III. WHETHER THE TRIAL COURT ERRED WHEN IT FOUND THAT THE DEPARTMENT OF REHABILITATION AND CORRECTION HAS AN OBLIGATION PURSUANT TO R.C. 2950.09(B)(2) OR (C)(1) TO SUBMIT A DETAILED STATEMENT OF FACTS SHOWING THAT IT HAS INQUIRED INTO ALL FACTORS THAT MAY BE RELEVANT IN DETERMINING WHETHER AN INMATE IS A SEXUAL PREDATOR OR STATING WHY IT DEEMS THAT THE INMATE IS LIKELY TO COMMIT A SEXUALLY ORIENTED OFFENSE IN THE FUTURE.
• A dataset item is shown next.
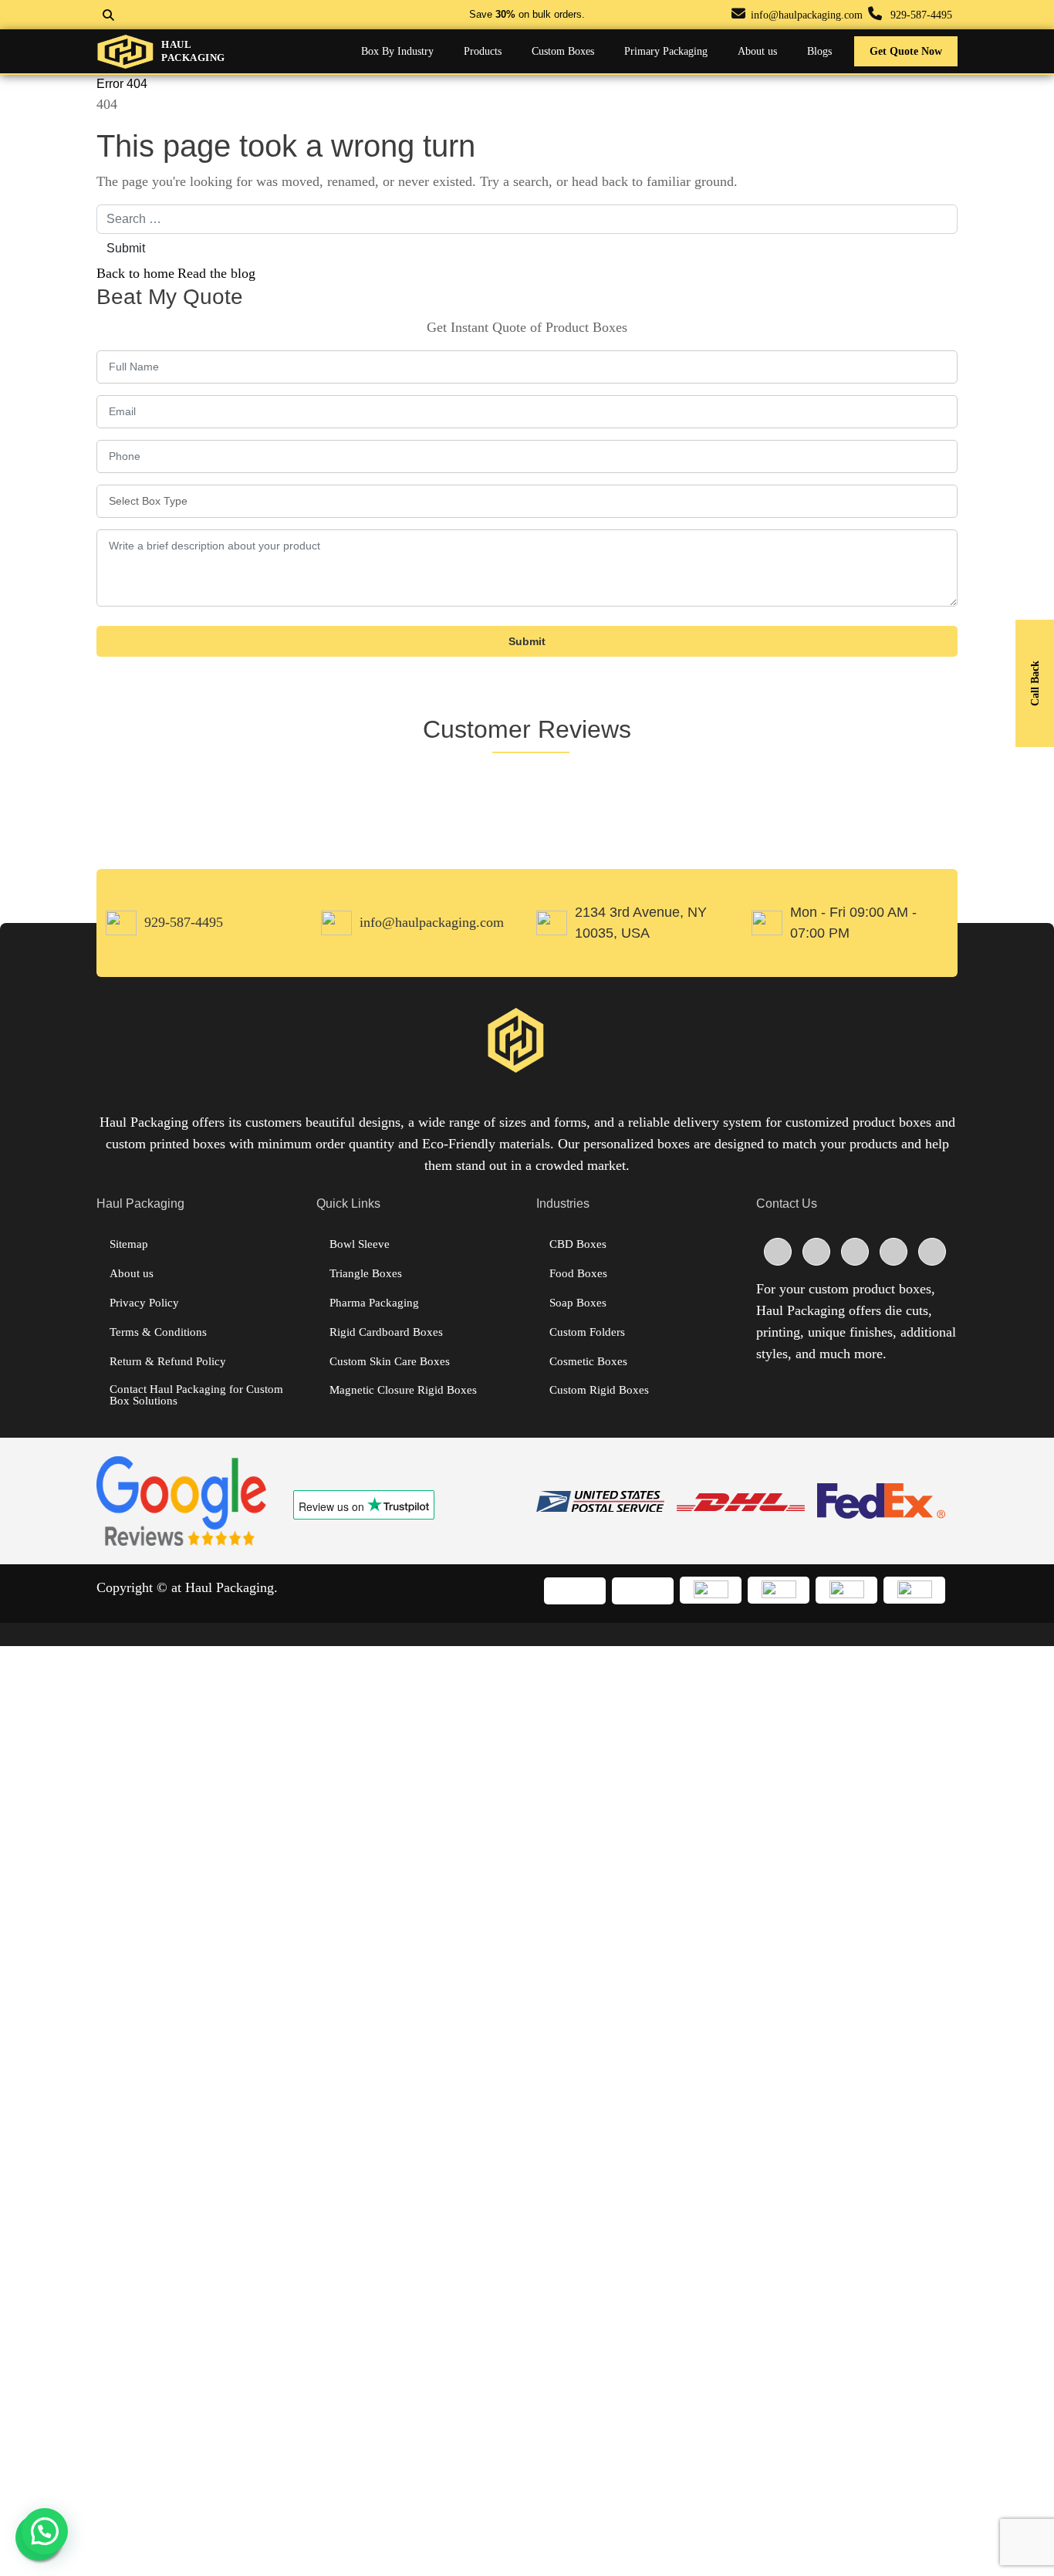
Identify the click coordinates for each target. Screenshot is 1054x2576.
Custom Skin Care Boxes (389, 1361)
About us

IV. WHETHER THE TRIAL COURT ERRED WHEN IT FOUND THAT R.C. 2950.09(C) UNCONSTITUTIONALLY:

(A) AUTHORIZES A JUDGE TO DETERMINE ON AN EX PARTE BASIS WITHOUT A HEARING THAT AN INMATE IS NOT A SEXUAL PREDATOR;

(B) FAILS TO PROVIDE BEFORE A HEARING FOR SUFFICIENT NOTICE TO THE LITIGANTS OF THE FACTUAL BASIS FOR RECOMMENDING OR CLAIMING THAT THE OFFENDER IS A SEXUAL PREDATOR;

(C) FAILS TO PROVIDE A PROCEDURE FOR DISCOVERY OF THE FACTS BEING ALLEGED;

(D) FAILS TO PLACE A BURDEN OF PROOF ON THE STATE TO PROVE THAT THE INMATE IS A SEXUAL PREDATOR; AND

(E) FAILS TO PROVIDE FOR A NOT PROVED FINDING WHEN EVIDENCE IS INSUFFICIENT TO ESTABLISH THAT THE INMATE IS A SEXUAL PREDATOR.
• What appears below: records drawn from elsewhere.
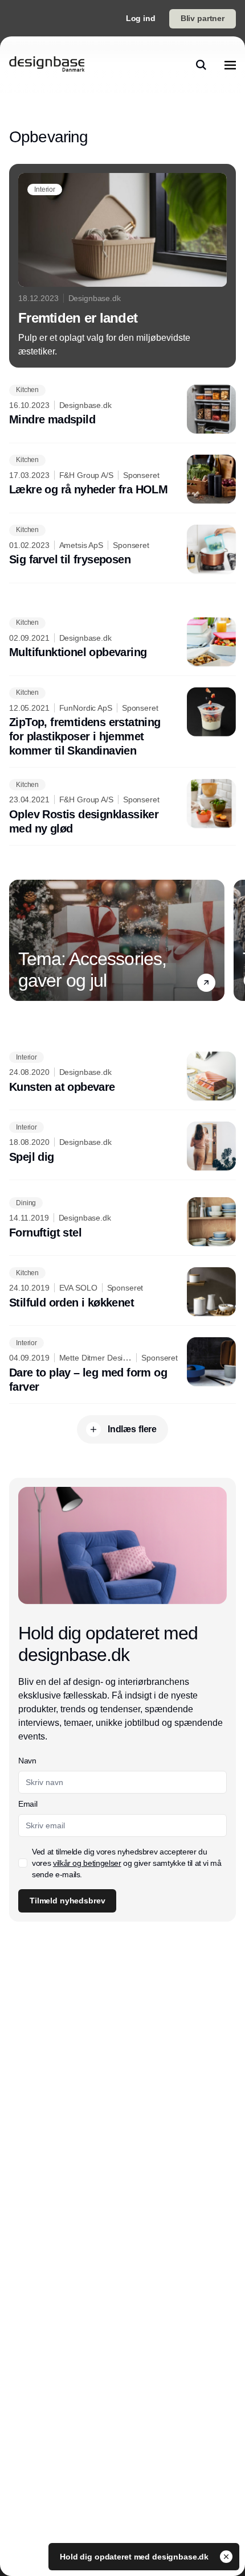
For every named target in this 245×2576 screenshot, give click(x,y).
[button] (206, 982)
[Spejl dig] (122, 1146)
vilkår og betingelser (87, 1863)
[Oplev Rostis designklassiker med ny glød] (122, 807)
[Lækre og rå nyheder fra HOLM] (122, 479)
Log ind (141, 18)
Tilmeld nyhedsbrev (67, 1900)
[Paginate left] (18, 940)
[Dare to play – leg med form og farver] (122, 1365)
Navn (27, 1760)
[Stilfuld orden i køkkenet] (122, 1291)
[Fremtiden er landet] (122, 266)
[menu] (230, 65)
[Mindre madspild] (122, 409)
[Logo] (46, 64)
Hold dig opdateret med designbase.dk (135, 2556)
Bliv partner (202, 18)
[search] (201, 65)
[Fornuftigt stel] (122, 1221)
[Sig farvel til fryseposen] (122, 549)
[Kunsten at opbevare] (122, 1076)
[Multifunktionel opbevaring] (122, 641)
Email (27, 1803)
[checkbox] (22, 1863)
This court, as well as other courts throughout the state, have repeatedly found that R.C. 2950.09 is constitutional and have rejected the constitutional arguments advanced by the trial court in its ruling. See, e.g., State v. Wilson (Nov. 13, 2000), Fayette App. No. CA99-09-024, unreported; State v. Manson (Nov. 2, 2000), Cuyahoga App. No. 76716, unreported; State v. Wilson (Oct. 26, 2000), Cuyahoga App. No. 77530; State v. Gross (Aug. 17, 2000), Cuyahoga App. No. 76836, unreported; State v. Moore (Aug. 17, 2000), Cuyahoga App. No. 76830, unreported; State v. Goodall (July 6, 2000), Cuyahoga App. No. 76491, unreported; State v. Smith (Apr. 7, 2000), Greene App. No. 99 CA 121, unreported; State v. Hodge (Apr. 28, 2000), Greene App. No. 99 CA 101, unreported.

In State ex rel. Mason v. Griffin (2000), 90 Ohio St.3d 299, the Supreme Court stated that a trial court may not refuse to hold a sexual predator hearing after receiving a recommendation from the Ohio Department of Rehabilitation and Correction unless the court affirmatively denies the recommendation.1 Given that the statute in question has repeatedly been held constitutional and the clear language of the Supreme Court on the issue of the trial court's obligation to hold a hearing after receiving a recommendation, the trial court is without discretion to refuse to hold hearings upon remand.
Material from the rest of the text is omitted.